Se refería al dinero que Mildred había obtenido por la venta de la casa de Baltimore. Cuando Mildred todavía estaba perfectamente cuerda, lo depositó en la sucursal de Scipio del First National Bank de Rochester. Pero después lo retiró, cuando el banco fue adquirido por el Sultán de Brunei, sin decirnos nada ni a Margaret ni a mí. Escondió los billetes en algún lugar, pero no podía recordar dónde.
—Ya ni siquiera pienso en él —repuse—. Lo más probable es que alguien lo haya encontrado. Pudo haber sido una pandilla de muchachos. Pudo haber sido alguien que trabajaba en la casa. Quienquiera que haya sido, no abrirá la boca.
Hablábamos de más de 45 000 dólares.
—Sé que me debería importar, pero sucede que no me importa en absoluto —comenté.
—La guerra te hizo eso —exclamó.
—¿Quién sabe? —concluí.
Mientras charlábamos bajo los rayos solares, el rugido de una poderosa motocicleta retumbó por todo el valle. Al parecer, el estruendo provenía de la zona donde se localizaba el Café del Gato Negro. Después, se escuchó otro rugido y, luego, otro más.
—¿Los Ángeles del Infierno? —preguntó—. ¿Quieres decir que en realidad va a suceder?
Andrea se refería a una anécdota relacionada con Tex Johnson, el Director del Colegio, quien había visto tantas películas de motocicletas, que había llegado a la conclusión de que el campus podría ser asaltado algún día por los Ángeles del Infierno. Como esa fantasía se volvió tan real para él, compró un rifle israelí de francotirador, equipado con mira telescópica y municiones, en una botica de Portland, Oregón. El y Zuzu habían ido a esa ciudad para visitar a la media hermana de Zuzu. El arma en cuestión fue el objeto que provocó la posterior crucifixión de Tex.
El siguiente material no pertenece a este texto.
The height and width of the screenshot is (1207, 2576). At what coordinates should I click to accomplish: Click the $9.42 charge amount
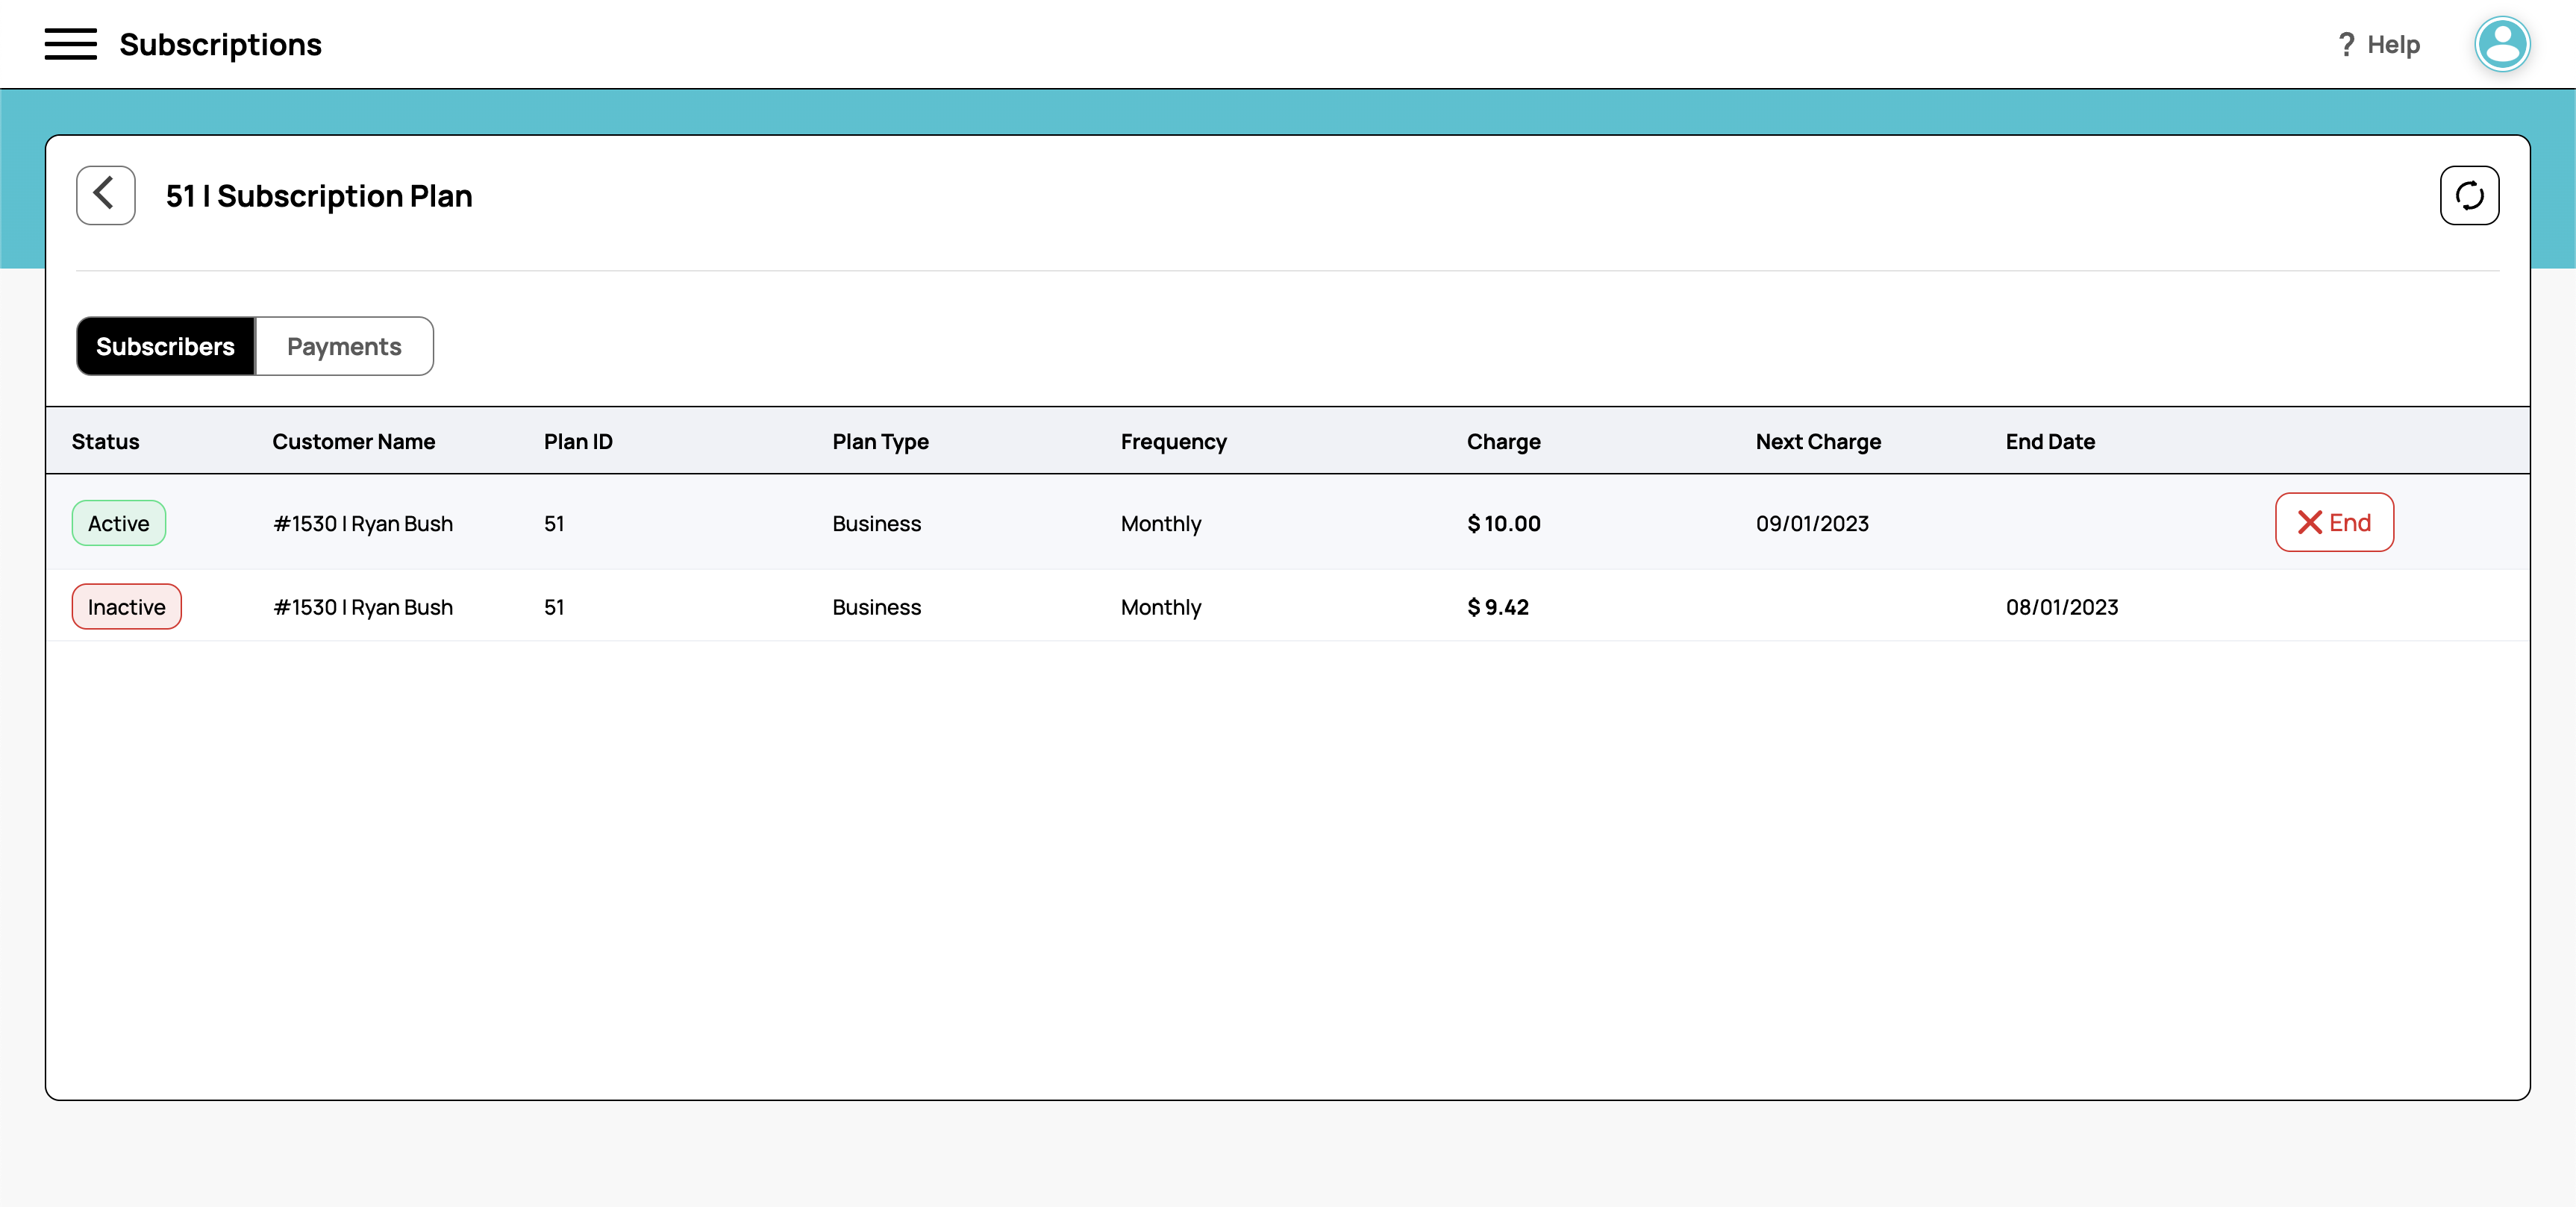[x=1497, y=607]
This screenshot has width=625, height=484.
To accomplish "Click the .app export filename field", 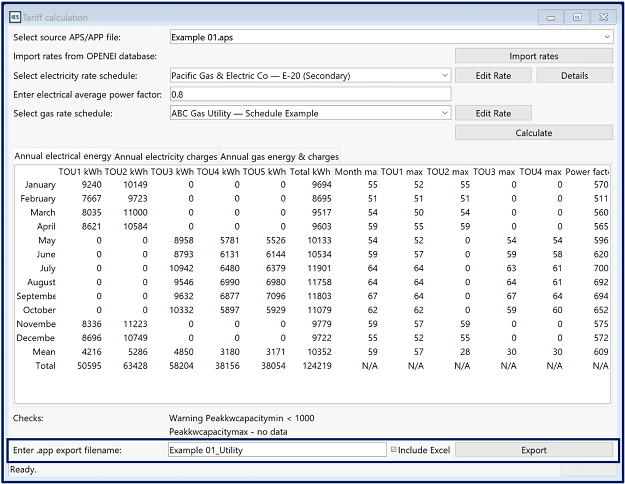I will point(277,450).
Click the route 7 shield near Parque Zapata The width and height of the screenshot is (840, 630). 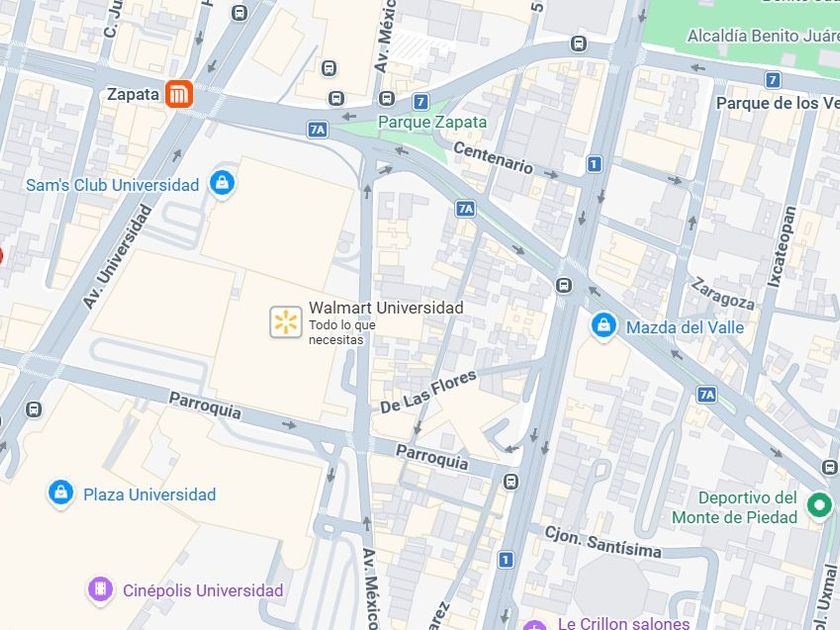point(421,101)
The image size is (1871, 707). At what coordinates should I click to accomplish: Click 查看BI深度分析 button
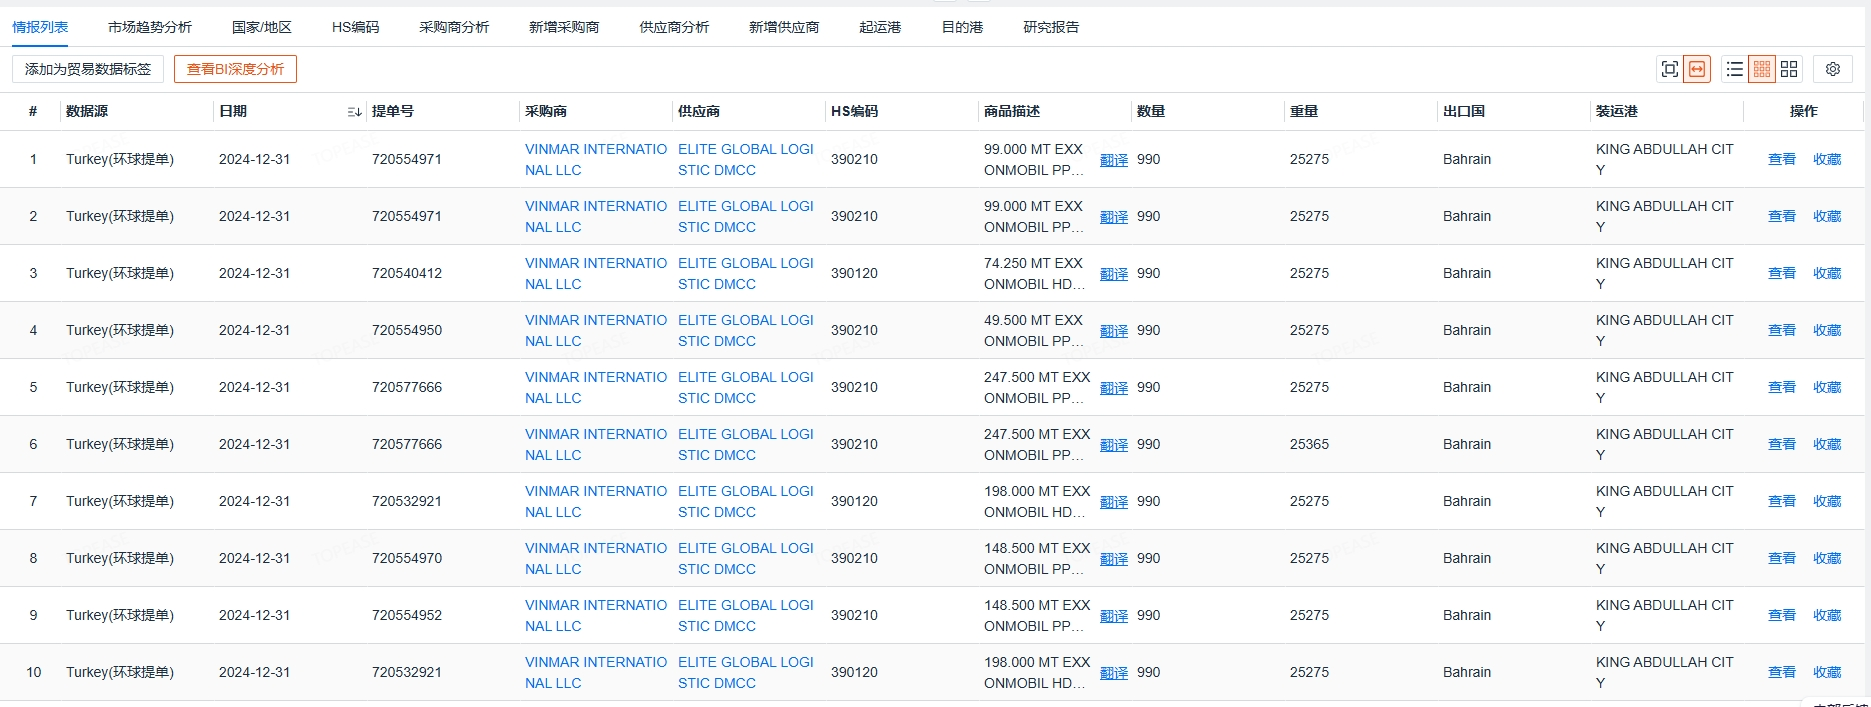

Sin embargo, en ese momento, el temor de Tex no parecía tan cómico. Un coro vigoroso y apocalíptico, integrado por bajos profundos o rugidos de vehículos de 2 ruedas, se hacía cada vez más sonoro y cercano. ¡No había duda de ello! ¡Quienquiera que fuese, su destino no podía ser otro que el Tarkington!